First of all, I’ve got to stop using bad song lyrics as post titles. Secondly, I must warn you that this story isn’t pretty. It’s about a woman wondering if she’s reached her sell-by date — a woman who, last Thursday night, swanned out of her apartment feeling electric and found herself in the wrong place, in the wrong skin, with the wrong people. But in the right lip gloss (more on that later).
As you know, my delightful SYB Babes, I’m currently in a bit of a social slump. After my forays through online dating led me to a man with a cherry red accent scarf and a fairly obvious small dick complex, I stopped dating. And in general, I don’t know how to have a proper single woman’s social life! Most of my friends are married with kids. If they have time to hang out, it’s at playdates on the weekends. S0 most nights, you can find me refereeing bedtime disagreements between Bobina and her shadow (a feisty one, that shadow), eating my baby’s school snacks for dinner and obsessively researching Game of Thrones family dynasties. The Thrones thing is becoming a problem, actually — I’m dangerously close to writing fan fiction. Help.

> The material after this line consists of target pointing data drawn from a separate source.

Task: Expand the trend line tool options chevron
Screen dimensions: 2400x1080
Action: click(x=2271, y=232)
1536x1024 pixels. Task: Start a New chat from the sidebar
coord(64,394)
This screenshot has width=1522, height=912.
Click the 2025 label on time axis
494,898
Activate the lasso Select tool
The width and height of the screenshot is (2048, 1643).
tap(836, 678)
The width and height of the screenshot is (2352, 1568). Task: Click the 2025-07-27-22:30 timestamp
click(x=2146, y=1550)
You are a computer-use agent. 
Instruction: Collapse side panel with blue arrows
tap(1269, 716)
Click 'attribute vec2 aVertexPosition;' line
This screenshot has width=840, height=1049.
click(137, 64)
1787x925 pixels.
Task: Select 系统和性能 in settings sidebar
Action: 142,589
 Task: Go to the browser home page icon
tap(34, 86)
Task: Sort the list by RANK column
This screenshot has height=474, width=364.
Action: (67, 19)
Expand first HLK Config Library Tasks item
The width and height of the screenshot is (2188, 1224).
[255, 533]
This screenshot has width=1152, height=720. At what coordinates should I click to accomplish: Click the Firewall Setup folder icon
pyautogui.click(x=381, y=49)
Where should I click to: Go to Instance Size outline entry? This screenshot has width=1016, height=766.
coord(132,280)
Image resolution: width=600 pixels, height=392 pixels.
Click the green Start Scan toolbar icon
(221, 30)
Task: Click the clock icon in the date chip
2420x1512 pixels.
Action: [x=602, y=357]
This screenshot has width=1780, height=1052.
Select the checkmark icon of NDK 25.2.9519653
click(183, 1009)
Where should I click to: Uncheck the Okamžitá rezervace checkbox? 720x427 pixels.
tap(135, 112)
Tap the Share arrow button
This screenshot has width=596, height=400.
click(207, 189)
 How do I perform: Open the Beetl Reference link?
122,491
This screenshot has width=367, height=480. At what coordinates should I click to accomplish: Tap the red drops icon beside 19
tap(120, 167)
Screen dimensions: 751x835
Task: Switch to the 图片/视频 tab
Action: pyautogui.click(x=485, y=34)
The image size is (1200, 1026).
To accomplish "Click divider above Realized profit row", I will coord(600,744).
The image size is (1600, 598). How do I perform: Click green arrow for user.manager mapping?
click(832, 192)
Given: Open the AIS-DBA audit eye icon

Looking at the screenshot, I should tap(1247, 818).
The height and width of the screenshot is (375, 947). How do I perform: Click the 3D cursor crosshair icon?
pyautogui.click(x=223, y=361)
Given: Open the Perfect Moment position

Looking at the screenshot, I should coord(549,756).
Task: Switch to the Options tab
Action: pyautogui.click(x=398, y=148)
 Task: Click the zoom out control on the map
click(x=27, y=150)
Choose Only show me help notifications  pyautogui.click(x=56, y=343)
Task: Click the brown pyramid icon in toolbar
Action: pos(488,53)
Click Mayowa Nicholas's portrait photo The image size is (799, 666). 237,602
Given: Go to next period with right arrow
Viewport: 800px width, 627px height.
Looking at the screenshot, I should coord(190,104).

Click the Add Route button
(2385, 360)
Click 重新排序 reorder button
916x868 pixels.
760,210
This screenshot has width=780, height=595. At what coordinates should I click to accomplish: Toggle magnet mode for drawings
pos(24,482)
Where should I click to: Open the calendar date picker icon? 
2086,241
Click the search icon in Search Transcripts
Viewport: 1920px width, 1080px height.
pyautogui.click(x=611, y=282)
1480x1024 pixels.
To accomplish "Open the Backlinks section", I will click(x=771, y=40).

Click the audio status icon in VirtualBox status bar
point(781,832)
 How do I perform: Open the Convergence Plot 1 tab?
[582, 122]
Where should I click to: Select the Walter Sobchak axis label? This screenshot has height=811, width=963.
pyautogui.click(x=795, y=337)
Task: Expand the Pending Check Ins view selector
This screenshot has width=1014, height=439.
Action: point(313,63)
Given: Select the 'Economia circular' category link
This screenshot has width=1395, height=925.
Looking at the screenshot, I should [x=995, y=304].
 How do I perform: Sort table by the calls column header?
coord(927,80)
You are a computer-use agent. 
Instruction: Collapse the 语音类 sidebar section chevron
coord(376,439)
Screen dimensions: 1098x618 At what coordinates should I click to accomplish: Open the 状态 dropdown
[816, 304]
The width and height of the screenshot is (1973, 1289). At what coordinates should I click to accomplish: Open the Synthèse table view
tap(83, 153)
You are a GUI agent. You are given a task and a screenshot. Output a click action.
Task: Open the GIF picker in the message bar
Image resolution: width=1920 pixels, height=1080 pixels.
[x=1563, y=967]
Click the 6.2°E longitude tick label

Thank god one of my only single girlfriends — lets call her Heaving Bosoms — ambushed me last Thursday night, demanding I go to a birthday party for her neighbor, a hot single black attorney.
Me: I don’t know, I’m kinda doing a Parmesan Goldfish crackers thing tonight.
Heaving Bosoms: He said all his single friends were coming.
Me: Let’s do this.
And let me tell you, it was so exhilarating getting ready. I felt like I was 23 again, headed off to a drunken night of Leo DiCaprio-stalking at Life, the air ablaze with possibilities and…um…medicinal marijuana. I rocked my slinkiest ensemble – a banana yellow Asos tube skirt, white tank and pony skin wedges — and my new favorite lipgloss, Sephora Glossy Gloss Galore in Instant Flame Fucshia ($11). It’s the most sumptuous hot pink ever — the pigment is so rich and true, it’s actually as vivid on your lips as it is in the tube. And it when it does fade a little, it’s leaves a smudgey, just-bitten look to your lips that’s totally irresistible. I felt edible.
I walked into the third floor bar of the lavish members only club, nestled in a nondescript brownstone. There are men everywhere. Good looking, sexy, grown ass manly men in custom suits and good watches. And they were surrounded by a sea of giggling, fawning 20 year old girls. I’m not kidding, they were infants. Heaving Bosoms and I were older than every other chick by a good decade, and yet the men were our age. I instantly felt ridiculous in my highlighter-colored skirt. Why was I dressed like a Kardashian? What was I even doing there? Earlier, it had felt fun to get glammed up for a night on the town, like I was relieving my days as a dewy-eyed ingenue with the world at her feet — but I wasn’t 23 anymore. I was a divorced mother pushing 40 and my options were becoming increasingly limited. The single black men who are my professional peers are so sought-after, so few and far between, that they know they can have any woman they want. So the girls get younger, the men get older — and what becomes of the Beauty Shaker?
Needless to say, we got out of there, fast.
Girls, I don’t want to end up alone. I want to fall in love again, I want the motherfucking dream — I haven’t given up on it. But I don’t know how to navigate this world. Perhaps revisit the lesbian thing again? If you have any words of advice for this lost lady, please share.